Нерадостная эта работа, грязная, кровавая, но выполнять ее придется, да и делать что-либо другое Головков не умел. Он был милиционером и по профессии и по призванию, и талант у него по этой части имелся, – а идти в кооператив на должность юриста с окладом раз в тридцать больше, чем его нынешний оклад, Головков не хотел. Не его это стезя, не сумеет он покрывать буквой закона разные сомнительные сделки, которых ныне заключается видимо-невидимо.
Дорога от дома до работы занимала немного времени – при неторопливой езде (а водитель Головкова старшина Попов, которого все звали только по отчеству – Федотыч, был человеком очень неторопливым и очень обстоятельным) максимум десять минут.
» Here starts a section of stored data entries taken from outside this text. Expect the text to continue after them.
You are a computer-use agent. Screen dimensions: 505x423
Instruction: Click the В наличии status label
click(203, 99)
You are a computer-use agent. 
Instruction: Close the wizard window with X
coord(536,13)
Федотыч сидел за рулем гордо, как казак на породистом коне, собственным дыханием вспушивал седые усы и довольно щурил глаза. Он всегда пребывал в добродушном настроении и ничто, абсолютно ничто не могло выбить его из этого состояния – он не знал стрессов, провалов по работе, дорожных происшествий, семейных неприятностей, ругани и мата, единственное ругательство, которое он признавал, было: «Мать честная!»
– Как дела дома, Федотыч? – не выдержав молчания, спросил Головков.
– Спасибо, товарищ подполковник, дома у меня – во! – Федотыч кривой рогулькой вздернул вверх большой палец. – Денег нет, но я не унываю и не жалуюсь.
– Правильно, Федотыч, – одобрил такие речи водителя подполковник, – будет и на нашей улице праздник. Вот увидишь.